My mom, as a young girl, like 16 or 17 years old, lied about her age so that she would find a job just to be independent. She was excellent in Maths and science but nobody was willing to invest on her. She would have been a known surgeon or specialist like endocrinologist or something because she is naturally very good at understanding physiology and “epidemiology”, I know very amazing for me always. But she couldn’t finish her school. After high school, she took a course to be a secretary and that is where it stopped. She had to live before she had to go to school and she got married.
And marriage didn’t fulfill her “lived happily ever after” kind of dream. My dad was not the greatest husband but she decided never to make her kids children of a divorce family and she took it all in. She paid the price so that her seven girls would not be on the street.
Compare to my mom’s sacrifice, I sometimes wonder if I’m as committed as her for my kids. I wonder if I would be willing to hang on to my marriage just for the sake of my kids. I’m blessed with the wonderful husband but I wonder if I would be willing to sacrifice my life for my kids regardless of my “not good” marriage if I had one.
Very tough!
What my mom did for me is just priceless! What can I say to her except to say, “Thank you, Mom, for not quitting in your marriage.

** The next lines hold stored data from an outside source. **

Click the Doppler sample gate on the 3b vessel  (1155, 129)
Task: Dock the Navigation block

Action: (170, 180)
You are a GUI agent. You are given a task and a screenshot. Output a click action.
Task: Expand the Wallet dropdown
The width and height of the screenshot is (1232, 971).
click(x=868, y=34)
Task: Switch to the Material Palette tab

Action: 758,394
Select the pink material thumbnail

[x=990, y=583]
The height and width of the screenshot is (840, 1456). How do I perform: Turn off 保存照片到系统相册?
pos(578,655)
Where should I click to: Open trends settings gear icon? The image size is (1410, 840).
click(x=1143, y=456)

Thank you, Mom, for deciding to bring me into this world even if you were already raising seven kids by the time you had me. You could have aborted me but you chose life. Thank you for giving me the opportunity to be born and live! Thank you for hanging in there until I became independent. Early in your marriage, you paid a price but God turned it all around and made your marriage one of a kind. Because of what you did, I’m here today. Thank you, Mom, for sacrificing your life for me.” I guess I better stop here before – – –
Well, to all of you mothers out there, I wish you all to have a HAPPY MOTHER’S DAY! If your marriage is not as you expected it, please hang in there for your kids! Good times will come soon! ///
P.S. Look carefully to my childhood picture and my grandma’s picture and see how much I took her look. If you disagree, my cousin who looks very much like her will be very happy and I will be very sad. So, can you make me happy by saying something like, “You look exactly like your grandma”? I would be very glad if I look like my mom but I guess my sisters took that privilege but my grandma is mine! And the other picture is me and my mom at my parent’s 50th year wedding anniversary (2009). Isn’t my mom a gorgeous and beautiful woman! Oh, if you know her closely, you will say that she is more beautiful from the inside than the outside because she is. Yes, she is an amazing woman!